#### Exercise:
Please copy out all lines of the entries that contain the word "showing".

[Information supplied]

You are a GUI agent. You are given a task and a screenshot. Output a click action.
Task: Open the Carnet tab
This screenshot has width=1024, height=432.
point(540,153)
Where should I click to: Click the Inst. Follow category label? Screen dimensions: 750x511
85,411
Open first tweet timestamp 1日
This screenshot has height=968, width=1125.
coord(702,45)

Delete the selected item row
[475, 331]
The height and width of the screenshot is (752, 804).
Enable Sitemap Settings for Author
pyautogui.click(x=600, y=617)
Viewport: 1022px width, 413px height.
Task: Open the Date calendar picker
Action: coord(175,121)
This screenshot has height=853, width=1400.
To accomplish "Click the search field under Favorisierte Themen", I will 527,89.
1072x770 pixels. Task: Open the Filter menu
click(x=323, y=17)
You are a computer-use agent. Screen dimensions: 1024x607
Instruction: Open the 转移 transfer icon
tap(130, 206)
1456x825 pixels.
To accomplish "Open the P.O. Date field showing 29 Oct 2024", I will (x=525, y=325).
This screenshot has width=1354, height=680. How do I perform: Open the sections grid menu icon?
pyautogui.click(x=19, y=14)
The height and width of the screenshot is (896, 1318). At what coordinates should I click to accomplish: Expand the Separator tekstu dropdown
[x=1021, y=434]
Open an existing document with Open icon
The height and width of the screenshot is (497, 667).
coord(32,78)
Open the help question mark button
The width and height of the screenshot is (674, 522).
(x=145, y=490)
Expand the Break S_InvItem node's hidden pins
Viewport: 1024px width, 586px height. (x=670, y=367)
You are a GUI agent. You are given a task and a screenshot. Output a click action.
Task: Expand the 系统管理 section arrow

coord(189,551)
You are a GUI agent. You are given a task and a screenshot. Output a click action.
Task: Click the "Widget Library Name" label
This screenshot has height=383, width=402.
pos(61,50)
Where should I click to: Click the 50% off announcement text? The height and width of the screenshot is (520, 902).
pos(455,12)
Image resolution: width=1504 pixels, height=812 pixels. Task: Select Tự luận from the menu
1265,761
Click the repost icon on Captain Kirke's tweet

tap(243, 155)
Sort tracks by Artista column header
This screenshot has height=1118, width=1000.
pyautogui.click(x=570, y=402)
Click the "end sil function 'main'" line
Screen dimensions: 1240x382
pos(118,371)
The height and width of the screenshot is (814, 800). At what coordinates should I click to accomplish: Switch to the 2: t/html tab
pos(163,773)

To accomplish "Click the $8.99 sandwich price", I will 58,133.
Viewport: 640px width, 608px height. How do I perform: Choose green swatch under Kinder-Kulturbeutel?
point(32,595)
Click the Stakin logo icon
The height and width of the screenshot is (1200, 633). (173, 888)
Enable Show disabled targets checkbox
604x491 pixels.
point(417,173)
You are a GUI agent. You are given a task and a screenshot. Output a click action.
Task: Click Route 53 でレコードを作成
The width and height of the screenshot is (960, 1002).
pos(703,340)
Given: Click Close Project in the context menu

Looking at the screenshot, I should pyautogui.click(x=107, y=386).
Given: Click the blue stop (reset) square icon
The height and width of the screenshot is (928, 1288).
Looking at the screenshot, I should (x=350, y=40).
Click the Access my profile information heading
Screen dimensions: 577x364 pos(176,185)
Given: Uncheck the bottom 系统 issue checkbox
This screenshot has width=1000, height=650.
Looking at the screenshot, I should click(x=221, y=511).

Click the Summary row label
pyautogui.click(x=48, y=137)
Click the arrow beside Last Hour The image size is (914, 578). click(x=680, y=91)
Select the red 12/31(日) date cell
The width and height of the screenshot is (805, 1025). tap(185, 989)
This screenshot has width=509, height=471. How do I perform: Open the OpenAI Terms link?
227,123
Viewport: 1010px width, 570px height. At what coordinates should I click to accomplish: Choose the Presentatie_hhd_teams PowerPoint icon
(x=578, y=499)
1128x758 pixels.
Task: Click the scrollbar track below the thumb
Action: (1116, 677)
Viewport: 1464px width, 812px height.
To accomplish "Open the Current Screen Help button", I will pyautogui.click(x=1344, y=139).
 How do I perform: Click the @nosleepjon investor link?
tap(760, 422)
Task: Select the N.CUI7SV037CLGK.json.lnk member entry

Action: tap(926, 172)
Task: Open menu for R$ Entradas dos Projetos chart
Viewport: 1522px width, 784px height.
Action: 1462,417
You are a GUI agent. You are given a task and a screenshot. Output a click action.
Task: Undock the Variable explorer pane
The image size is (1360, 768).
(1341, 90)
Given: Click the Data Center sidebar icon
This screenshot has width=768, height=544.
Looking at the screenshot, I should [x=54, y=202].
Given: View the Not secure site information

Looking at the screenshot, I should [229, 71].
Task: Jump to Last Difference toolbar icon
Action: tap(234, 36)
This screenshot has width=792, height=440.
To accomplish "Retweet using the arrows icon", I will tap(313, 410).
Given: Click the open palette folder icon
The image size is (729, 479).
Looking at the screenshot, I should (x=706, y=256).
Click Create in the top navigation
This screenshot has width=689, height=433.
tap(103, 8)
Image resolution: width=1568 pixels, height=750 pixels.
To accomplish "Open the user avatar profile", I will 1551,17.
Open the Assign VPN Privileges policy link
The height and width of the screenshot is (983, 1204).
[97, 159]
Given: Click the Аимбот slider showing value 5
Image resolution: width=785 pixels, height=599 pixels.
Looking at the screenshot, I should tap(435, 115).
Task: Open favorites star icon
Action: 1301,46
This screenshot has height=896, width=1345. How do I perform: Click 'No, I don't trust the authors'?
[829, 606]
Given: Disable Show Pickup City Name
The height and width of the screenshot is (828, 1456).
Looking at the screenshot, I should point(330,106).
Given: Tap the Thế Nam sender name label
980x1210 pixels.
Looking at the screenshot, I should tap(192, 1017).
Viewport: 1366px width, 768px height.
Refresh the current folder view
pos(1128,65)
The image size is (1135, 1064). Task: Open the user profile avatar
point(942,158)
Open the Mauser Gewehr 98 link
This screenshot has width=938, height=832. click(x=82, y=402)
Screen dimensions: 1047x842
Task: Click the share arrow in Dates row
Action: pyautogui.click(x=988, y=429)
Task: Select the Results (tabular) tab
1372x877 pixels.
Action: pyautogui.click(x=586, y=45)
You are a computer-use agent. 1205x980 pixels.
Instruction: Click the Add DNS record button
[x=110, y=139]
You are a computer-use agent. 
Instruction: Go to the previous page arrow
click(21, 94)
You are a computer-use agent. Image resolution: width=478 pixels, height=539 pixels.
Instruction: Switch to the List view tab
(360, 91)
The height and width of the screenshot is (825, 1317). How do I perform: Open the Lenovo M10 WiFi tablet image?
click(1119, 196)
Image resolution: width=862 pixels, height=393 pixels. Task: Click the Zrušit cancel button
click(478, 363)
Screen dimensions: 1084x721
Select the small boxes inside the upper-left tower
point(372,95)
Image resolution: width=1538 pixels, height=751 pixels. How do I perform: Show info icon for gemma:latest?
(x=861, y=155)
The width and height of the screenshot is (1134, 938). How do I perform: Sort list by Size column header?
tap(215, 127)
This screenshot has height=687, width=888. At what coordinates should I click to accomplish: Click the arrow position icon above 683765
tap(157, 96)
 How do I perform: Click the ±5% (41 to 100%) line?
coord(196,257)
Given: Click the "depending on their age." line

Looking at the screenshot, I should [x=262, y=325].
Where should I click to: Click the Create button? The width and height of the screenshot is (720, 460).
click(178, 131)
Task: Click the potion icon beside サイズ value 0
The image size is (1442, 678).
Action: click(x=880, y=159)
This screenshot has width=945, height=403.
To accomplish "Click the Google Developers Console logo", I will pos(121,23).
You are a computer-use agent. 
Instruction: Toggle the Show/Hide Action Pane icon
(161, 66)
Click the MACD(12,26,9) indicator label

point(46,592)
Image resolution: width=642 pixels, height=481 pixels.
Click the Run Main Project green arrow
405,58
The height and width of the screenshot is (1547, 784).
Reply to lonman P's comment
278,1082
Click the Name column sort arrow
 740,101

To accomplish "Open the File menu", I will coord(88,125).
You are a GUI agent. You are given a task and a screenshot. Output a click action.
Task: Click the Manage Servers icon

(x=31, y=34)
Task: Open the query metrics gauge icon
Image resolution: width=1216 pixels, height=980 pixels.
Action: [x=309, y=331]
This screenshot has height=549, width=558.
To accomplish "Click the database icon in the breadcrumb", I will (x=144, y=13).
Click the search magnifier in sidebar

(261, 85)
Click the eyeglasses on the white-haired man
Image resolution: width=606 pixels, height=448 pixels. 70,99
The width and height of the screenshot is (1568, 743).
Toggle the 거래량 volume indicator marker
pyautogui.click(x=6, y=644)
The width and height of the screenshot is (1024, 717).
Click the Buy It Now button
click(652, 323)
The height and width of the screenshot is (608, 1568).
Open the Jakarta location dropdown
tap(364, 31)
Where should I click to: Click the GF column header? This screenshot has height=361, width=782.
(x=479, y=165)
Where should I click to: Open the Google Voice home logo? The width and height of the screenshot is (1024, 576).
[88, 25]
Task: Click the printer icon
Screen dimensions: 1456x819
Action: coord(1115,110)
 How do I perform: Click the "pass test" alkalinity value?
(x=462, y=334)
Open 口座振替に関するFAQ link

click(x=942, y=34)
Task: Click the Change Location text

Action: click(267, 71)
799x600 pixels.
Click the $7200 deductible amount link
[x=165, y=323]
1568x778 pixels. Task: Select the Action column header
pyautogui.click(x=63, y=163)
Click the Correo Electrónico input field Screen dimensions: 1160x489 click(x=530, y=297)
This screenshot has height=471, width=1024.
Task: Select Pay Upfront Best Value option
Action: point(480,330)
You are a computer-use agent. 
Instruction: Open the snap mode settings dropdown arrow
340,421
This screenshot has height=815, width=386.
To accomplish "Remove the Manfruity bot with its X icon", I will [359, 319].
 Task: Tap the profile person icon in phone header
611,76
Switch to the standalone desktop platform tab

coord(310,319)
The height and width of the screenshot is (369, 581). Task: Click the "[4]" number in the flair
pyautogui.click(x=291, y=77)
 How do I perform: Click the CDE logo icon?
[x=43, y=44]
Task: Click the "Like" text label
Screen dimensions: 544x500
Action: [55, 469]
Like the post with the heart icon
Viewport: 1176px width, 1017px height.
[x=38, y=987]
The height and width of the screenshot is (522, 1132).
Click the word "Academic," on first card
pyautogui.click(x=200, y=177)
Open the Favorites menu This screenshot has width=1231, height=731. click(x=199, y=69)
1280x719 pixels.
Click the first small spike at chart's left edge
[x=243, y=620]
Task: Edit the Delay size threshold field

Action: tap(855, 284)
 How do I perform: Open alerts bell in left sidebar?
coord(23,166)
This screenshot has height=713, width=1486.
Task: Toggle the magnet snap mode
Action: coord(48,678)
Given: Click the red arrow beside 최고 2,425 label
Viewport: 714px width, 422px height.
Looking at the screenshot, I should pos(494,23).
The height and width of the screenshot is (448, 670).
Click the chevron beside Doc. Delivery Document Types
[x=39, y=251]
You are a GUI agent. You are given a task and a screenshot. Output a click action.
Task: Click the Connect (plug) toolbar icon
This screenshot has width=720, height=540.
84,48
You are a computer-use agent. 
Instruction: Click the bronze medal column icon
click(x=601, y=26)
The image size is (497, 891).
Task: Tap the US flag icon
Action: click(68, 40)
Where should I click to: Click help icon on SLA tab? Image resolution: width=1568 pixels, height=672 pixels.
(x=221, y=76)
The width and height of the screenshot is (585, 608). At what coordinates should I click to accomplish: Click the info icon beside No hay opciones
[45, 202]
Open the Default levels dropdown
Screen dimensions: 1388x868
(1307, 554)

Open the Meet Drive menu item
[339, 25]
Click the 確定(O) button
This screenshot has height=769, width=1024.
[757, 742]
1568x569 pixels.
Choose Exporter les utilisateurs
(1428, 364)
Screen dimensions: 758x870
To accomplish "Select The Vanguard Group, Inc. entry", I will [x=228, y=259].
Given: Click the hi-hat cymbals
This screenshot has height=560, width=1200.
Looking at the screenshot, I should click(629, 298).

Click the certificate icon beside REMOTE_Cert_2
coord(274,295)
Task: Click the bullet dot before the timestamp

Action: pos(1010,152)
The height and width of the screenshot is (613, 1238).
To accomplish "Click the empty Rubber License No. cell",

[/Information supplied]

#### Finished task:
To accomplish "Open the P.O. Date field showing 29 Oct 2024", I will (x=525, y=325).
Given: Click the Аимбот slider showing value 5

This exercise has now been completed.